■ **Exercise aim**
Look through the material and copy each line holding "Given".

■ **Data shown**
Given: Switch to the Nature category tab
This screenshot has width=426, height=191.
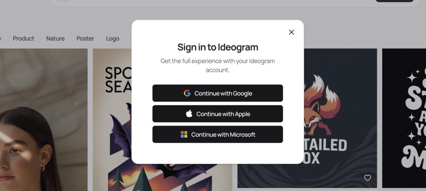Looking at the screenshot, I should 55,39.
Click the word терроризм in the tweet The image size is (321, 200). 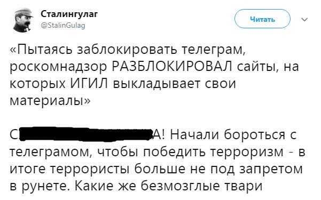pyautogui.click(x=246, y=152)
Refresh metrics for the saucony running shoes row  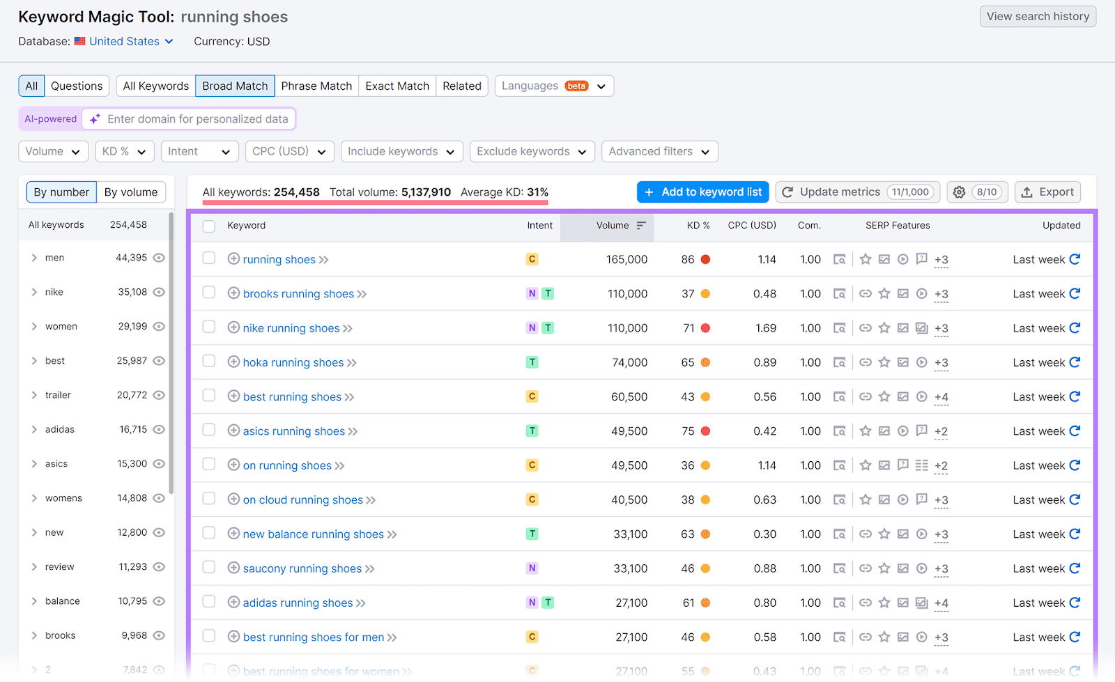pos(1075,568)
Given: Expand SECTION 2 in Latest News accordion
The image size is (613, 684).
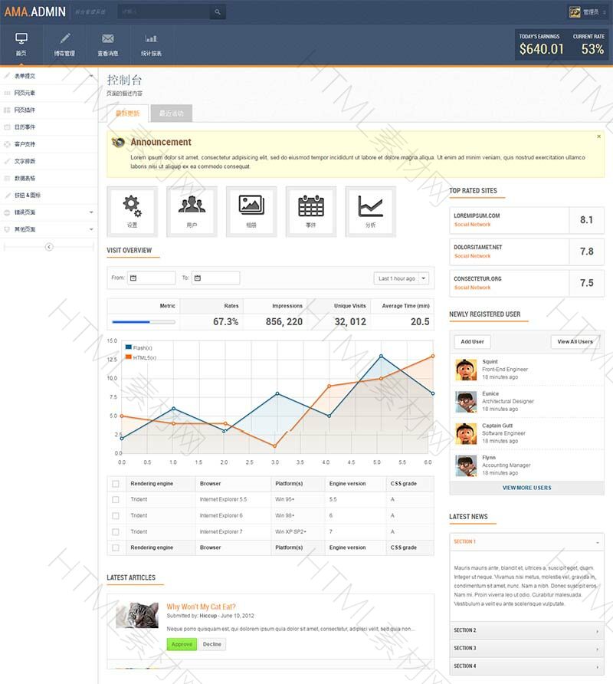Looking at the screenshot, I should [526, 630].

--

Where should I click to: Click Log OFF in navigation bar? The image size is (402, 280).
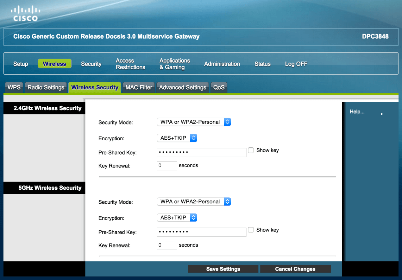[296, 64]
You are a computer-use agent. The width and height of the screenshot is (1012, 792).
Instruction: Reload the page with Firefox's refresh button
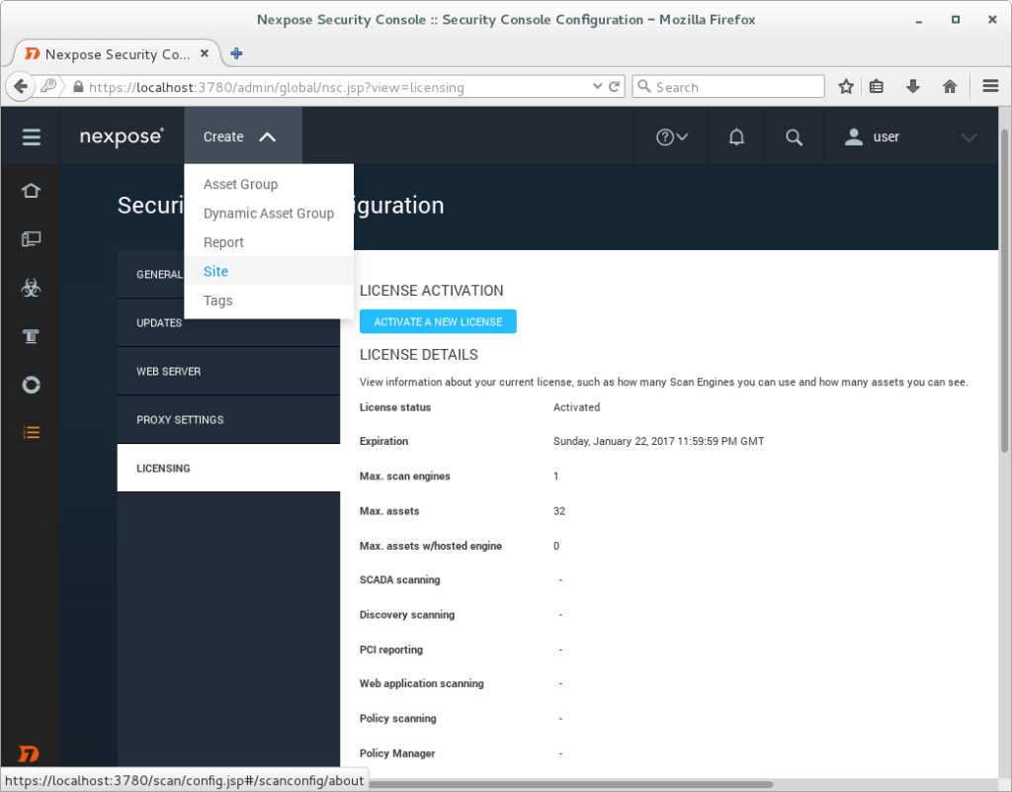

■ **Solution for this task**
Given: Switch to the Nature category tab
Given: Expand SECTION 2 in Latest News accordion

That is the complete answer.